Un mese fa l’indiscrezione del New York Times, nelle scorse ore l’ipotesi (riconfermata) del Wall Street Journal: Meta sta valutando la possibilità di introdurre nei Paesi dell’Unione Europea una versione a pagamento di Facebook e di Instagram, senza pubblicità. Un canone di abbonamento per poter godere dei due social alla vecchia maniera, quindi scrollando tra notizie e post di “amici” e “seguiti” senza incappare in pubblicità o suggerimenti.

Un servizio che secondo le ultime ipotesi andrebbe a costare circa dieci euro al giorno per la versione desktop “ad free” alle due piattaforme e salire a circa 13 euro per i dispositivi mobili a cui meta dovrebbe aggiungere le commissioni da pagare agli app store di Apple e Google. Rimarrebbe, come da attuale sistema, la versione gratuita, con pubblicità personalizzate (da accettare) per l’utente. Un portavoce di Meta ha fatto sapere al Journal che la società crede in “servizi gratuiti supportati da annunci personalizzati” ma sta esplorando “opzioni per garantire il rispetto dei requisiti normativi in evoluzione”. Eppure, non sembrerebbe solo uno slancio di benevolenza verso una migliore fruizione delle piattaforme per il cliente e un servizio “pro”. Sembrerebbe forse più vicina alla realtà l’ipotesi che questo nuovo “servizio” offerto dalla società di Mark Zuckerberg sia un modo per raggirare le restrizioni vigenti in Ue per il trattamento dei dati personali e, allo stesso tempo, anche per i controlli sempre più serrati nei confronti delle Big-Tech.

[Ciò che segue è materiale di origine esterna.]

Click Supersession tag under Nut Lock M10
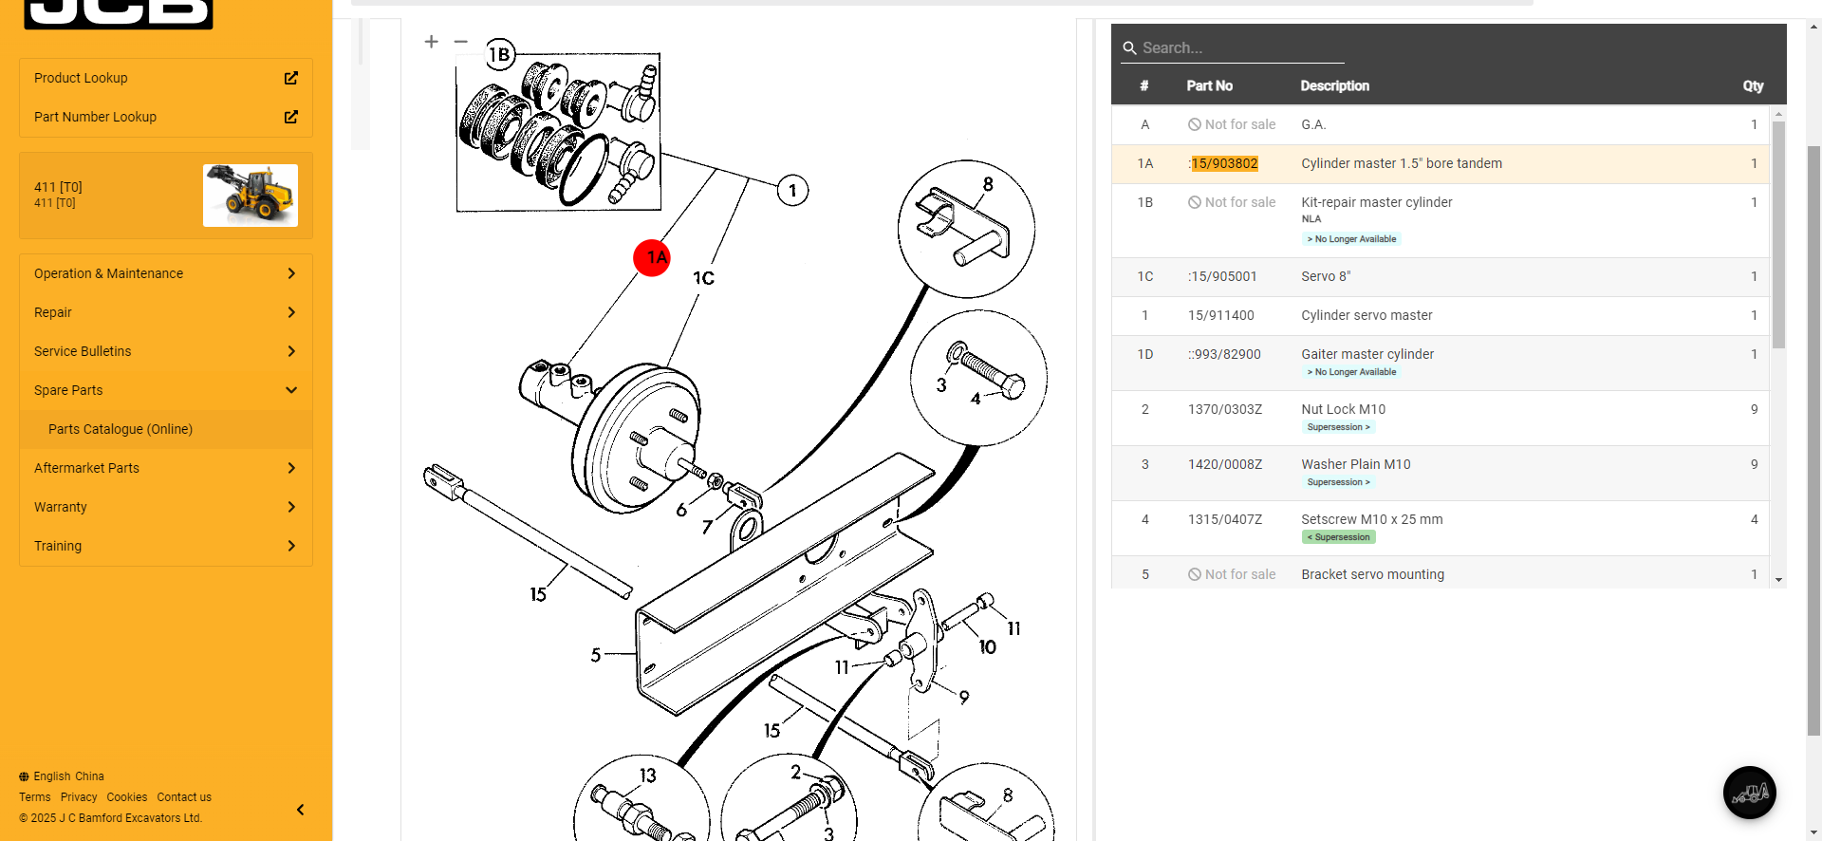This screenshot has width=1822, height=841. pyautogui.click(x=1338, y=427)
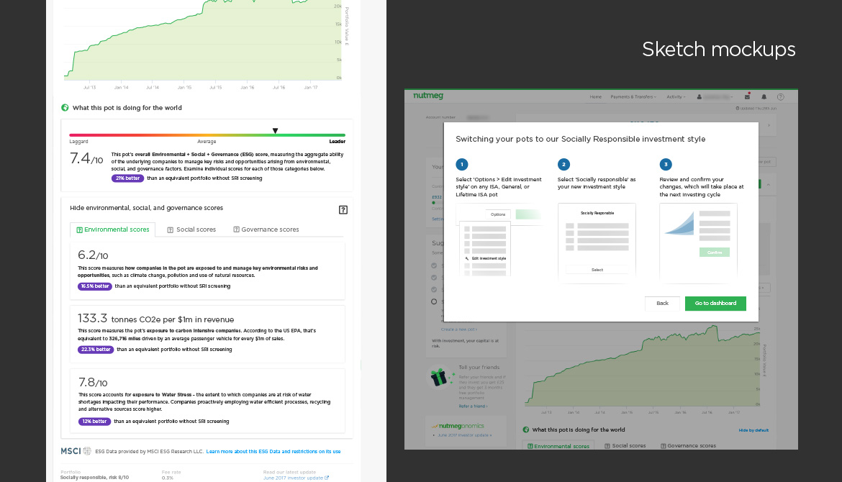Screen dimensions: 842x482
Task: Click the gift icon near Tell your friends
Action: 438,377
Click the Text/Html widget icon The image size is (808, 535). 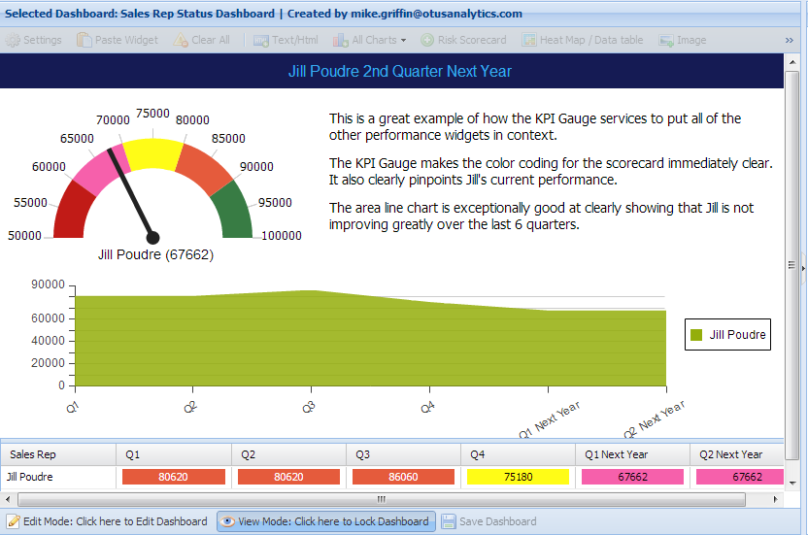[261, 40]
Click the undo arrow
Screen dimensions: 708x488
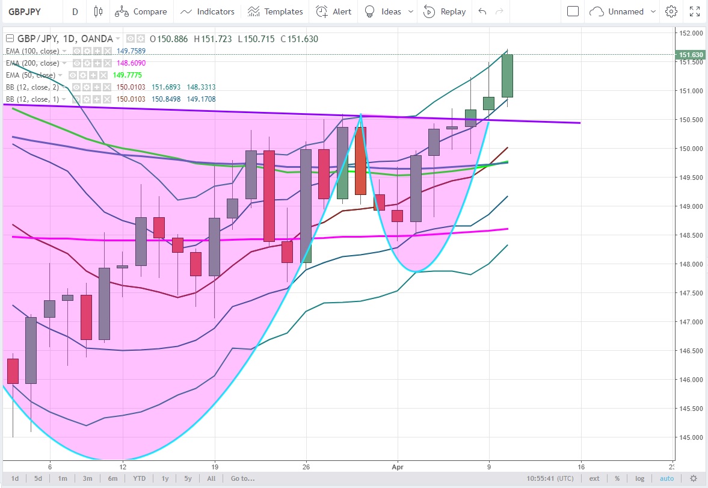coord(482,11)
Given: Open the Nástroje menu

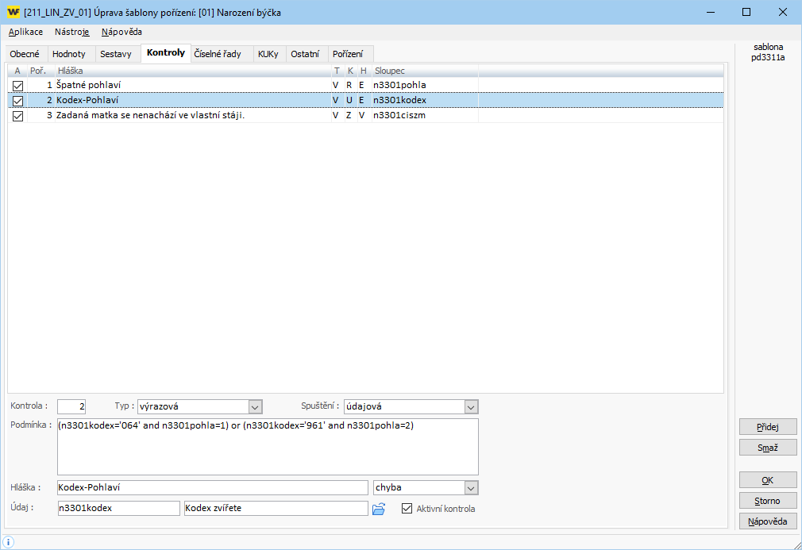Looking at the screenshot, I should point(72,32).
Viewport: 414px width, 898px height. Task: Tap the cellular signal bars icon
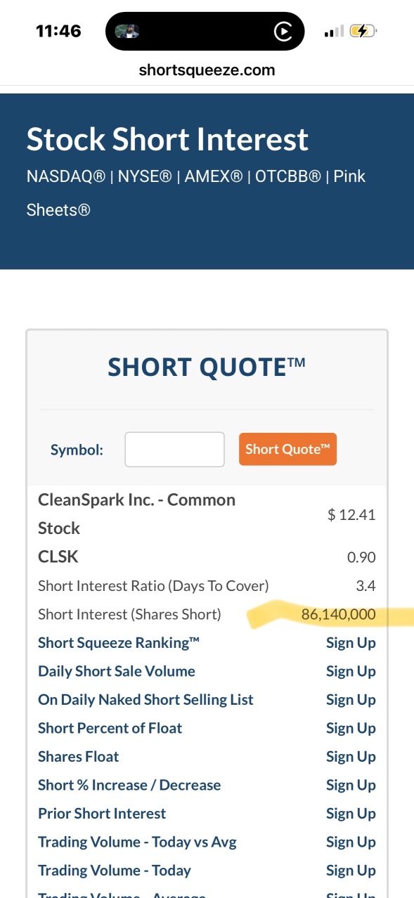334,32
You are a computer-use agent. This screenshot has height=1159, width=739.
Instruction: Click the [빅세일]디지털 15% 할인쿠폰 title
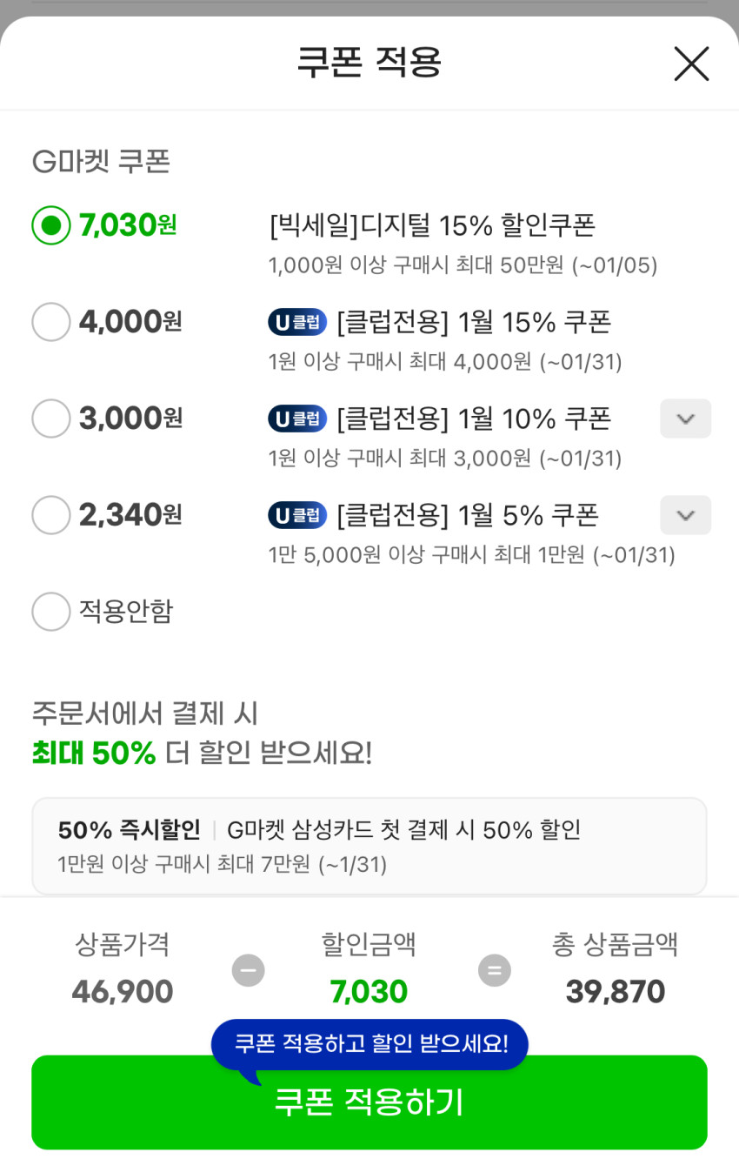point(432,225)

Il rapporto tra il numero uno di Meta e Bruxelles non è mai stato idilliaco, soprattutto a seguito del noto Regolamento generale sulla protezione dei dati (Gdpr) del 2018, particolarmente impattante su una società come Meta che guadagna non poco sulla vendita dei dati personali degli utenti per la creazione di pubblicità ad hoc. Un meccanismo a cui le istituzioni europee hanno cercato negli anni di mettere un freno: ricordiamo non solo la multa da 390 milioni arrivata all’inizio di quest’anno a Meta dal commissario irlandese per la privacy “per aver violato gli obblighi di trasparenza e aver adottato una base giuridica non corretta nel trattamento dei dati personali”; ma anche lo stop alla piattaforma Threads – il “nuovo Twitter” di Zuckerberg – che per le sue “perplessità” sulla gestione dei dati non è stata (ancora) attivata nei Paesi Ue. Meta ha fatto sapere che intende “chiedere il consenso agli utenti” prima di consentire di “indirizzare la pubblicità” anche se sembrerebbe una scelta obbligata per chi vorrebbe continuare a usufruire gratuitamente delle piattaforme.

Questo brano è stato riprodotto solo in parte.